# Your task
What is needed is an exact copy of every line from the one with "Given: Open the Original payment dropdown" to the end of the entries below, without the pictures.

━━ Extracted data

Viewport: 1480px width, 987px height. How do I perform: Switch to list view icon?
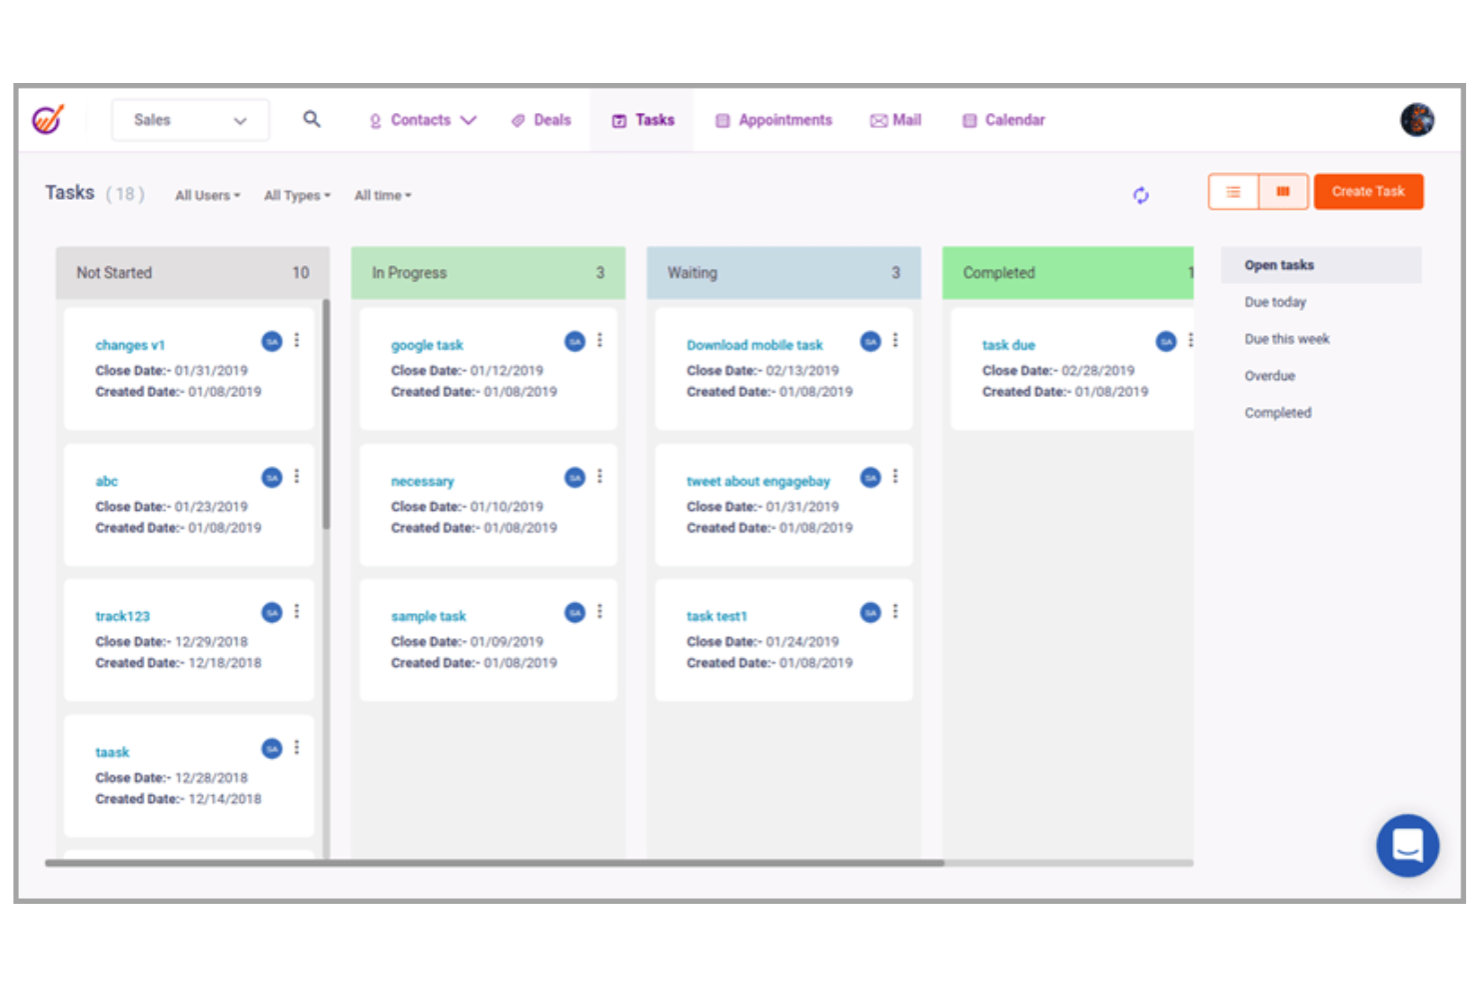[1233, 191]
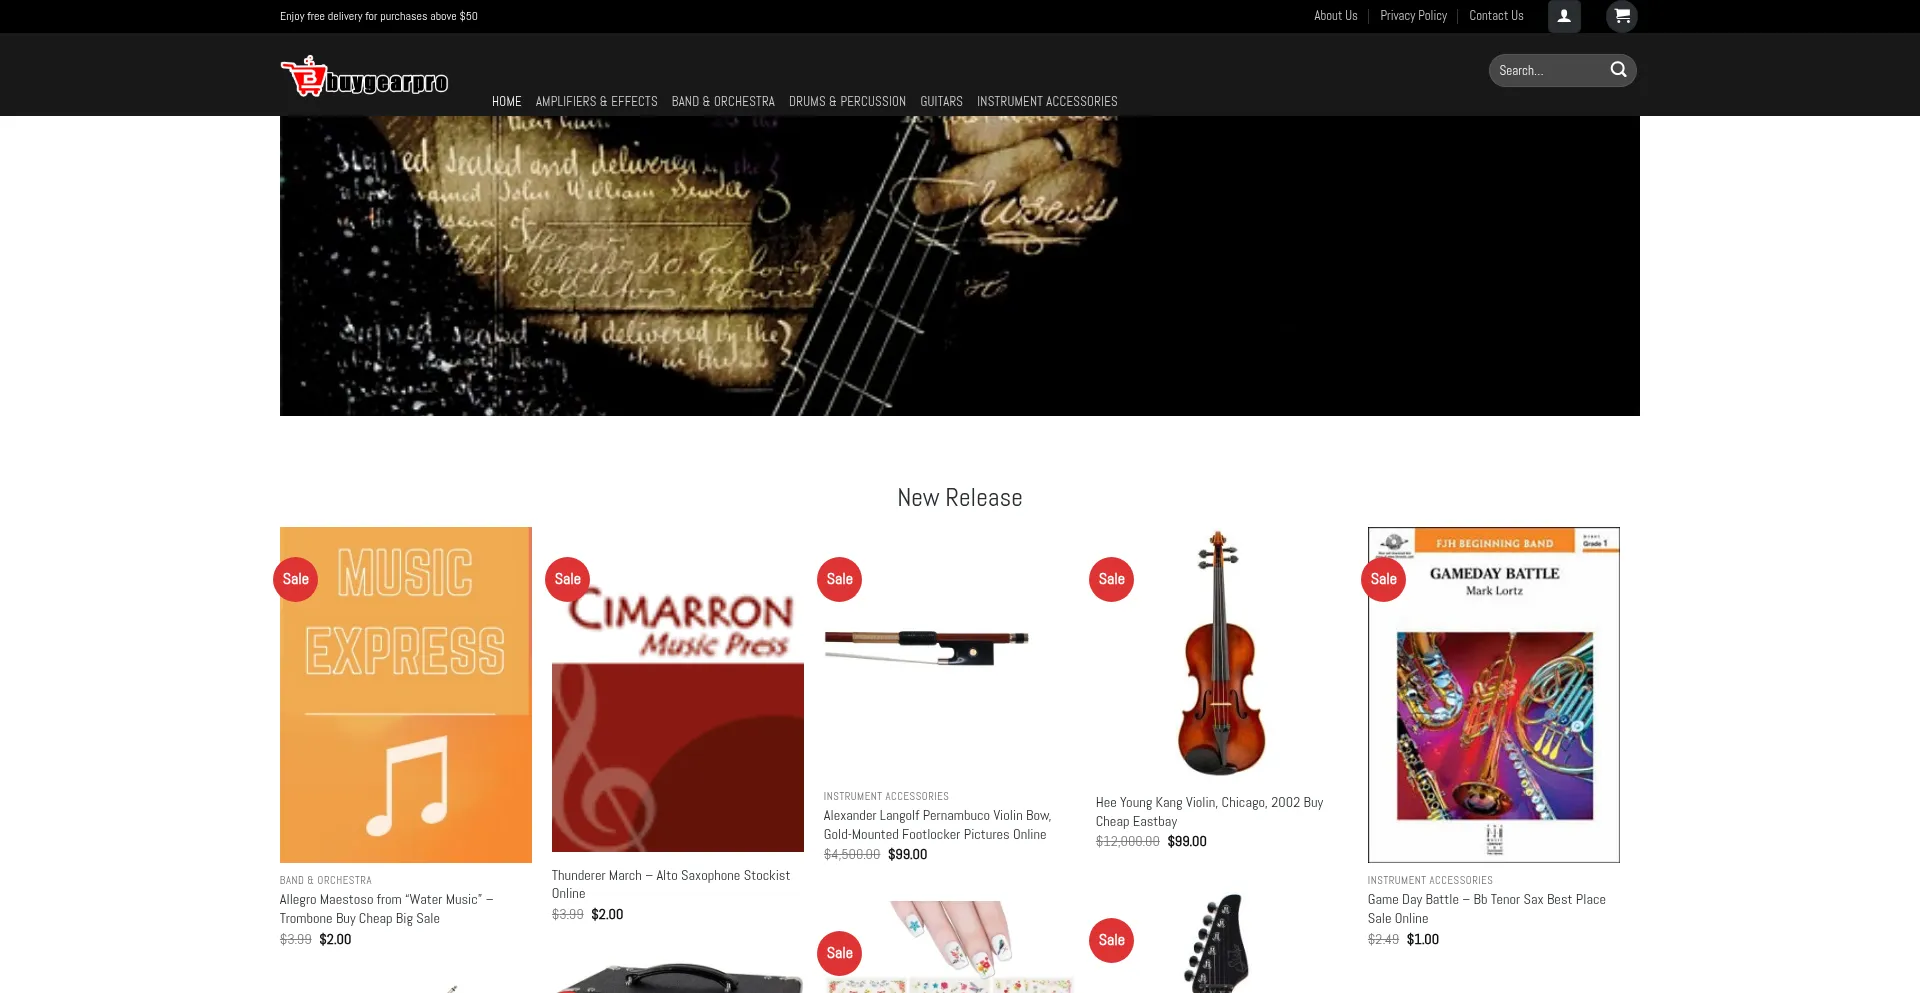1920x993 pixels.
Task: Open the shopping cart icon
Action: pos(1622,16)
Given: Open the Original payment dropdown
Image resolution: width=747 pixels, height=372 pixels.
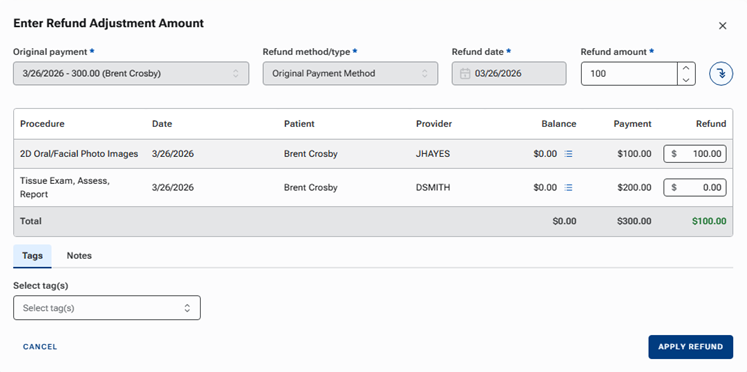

━━━━

# Answer space
Given: Open the Original payment dropdown
Image resolution: width=747 pixels, height=372 pixels.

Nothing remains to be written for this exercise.